- [MATERIAL SHOWN]:
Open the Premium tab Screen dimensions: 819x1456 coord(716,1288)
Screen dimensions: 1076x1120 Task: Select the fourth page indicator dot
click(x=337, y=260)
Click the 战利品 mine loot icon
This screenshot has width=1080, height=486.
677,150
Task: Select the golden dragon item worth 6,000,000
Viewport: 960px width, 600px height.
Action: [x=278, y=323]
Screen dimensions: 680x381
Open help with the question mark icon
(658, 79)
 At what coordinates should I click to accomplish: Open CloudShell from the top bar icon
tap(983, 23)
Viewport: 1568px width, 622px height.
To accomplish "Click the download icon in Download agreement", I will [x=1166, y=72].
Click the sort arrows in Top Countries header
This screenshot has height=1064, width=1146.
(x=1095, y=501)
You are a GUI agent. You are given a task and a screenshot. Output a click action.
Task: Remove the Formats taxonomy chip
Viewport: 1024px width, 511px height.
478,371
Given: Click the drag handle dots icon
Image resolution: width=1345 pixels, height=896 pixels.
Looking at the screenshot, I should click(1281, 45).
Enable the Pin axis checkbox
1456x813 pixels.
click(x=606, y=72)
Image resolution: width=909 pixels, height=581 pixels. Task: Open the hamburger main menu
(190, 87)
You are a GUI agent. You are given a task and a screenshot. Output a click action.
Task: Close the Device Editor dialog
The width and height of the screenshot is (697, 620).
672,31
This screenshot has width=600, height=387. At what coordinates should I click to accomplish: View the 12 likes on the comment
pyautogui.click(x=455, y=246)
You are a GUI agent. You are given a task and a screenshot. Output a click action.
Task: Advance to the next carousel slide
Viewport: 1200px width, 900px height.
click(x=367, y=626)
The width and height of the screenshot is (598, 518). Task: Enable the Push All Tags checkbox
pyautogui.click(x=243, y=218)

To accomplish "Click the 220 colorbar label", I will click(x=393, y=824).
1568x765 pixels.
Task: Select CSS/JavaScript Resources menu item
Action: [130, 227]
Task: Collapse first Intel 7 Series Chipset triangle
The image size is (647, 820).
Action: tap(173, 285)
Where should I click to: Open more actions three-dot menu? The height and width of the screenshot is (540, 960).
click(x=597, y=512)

- [PROBLEM]: Put the lines of the records between the line containing "Screen dimensions: 680x381" and the line containing "pyautogui.click(x=455, y=246)", inclusive, into a JSON list of strings, one string per line, with blank lines omitted.

- [OUTPUT FOR THIS TASK]:
[
  "Screen dimensions: 680x381",
  "Open help with the question mark icon",
  "(658, 79)",
  " At what coordinates should I click to accomplish: Open CloudShell from the top bar icon",
  "tap(983, 23)",
  "Viewport: 1568px width, 622px height.",
  "To accomplish \"Click the download icon in Download agreement\", I will [x=1166, y=72].",
  "Click the sort arrows in Top Countries header",
  "This screenshot has height=1064, width=1146.",
  "(x=1095, y=501)",
  "You are a GUI agent. You are given a task and a screenshot. Output a click action.",
  "Task: Remove the Formats taxonomy chip",
  "Viewport: 1024px width, 511px height.",
  "478,371",
  "Given: Click the drag handle dots icon",
  "Image resolution: width=1345 pixels, height=896 pixels.",
  "Looking at the screenshot, I should click(1281, 45).",
  "Enable the Pin axis checkbox",
  "1456x813 pixels.",
  "click(x=606, y=72)",
  "Image resolution: width=909 pixels, height=581 pixels. Task: Open the hamburger main menu",
  "(190, 87)",
  "You are a GUI agent. You are given a task and a screenshot. Output a click action.",
  "Task: Close the Device Editor dialog",
  "The width and height of the screenshot is (697, 620).",
  "672,31",
  "This screenshot has width=600, height=387. At what coordinates should I click to accomplish: View the 12 likes on the comment",
  "pyautogui.click(x=455, y=246)"
]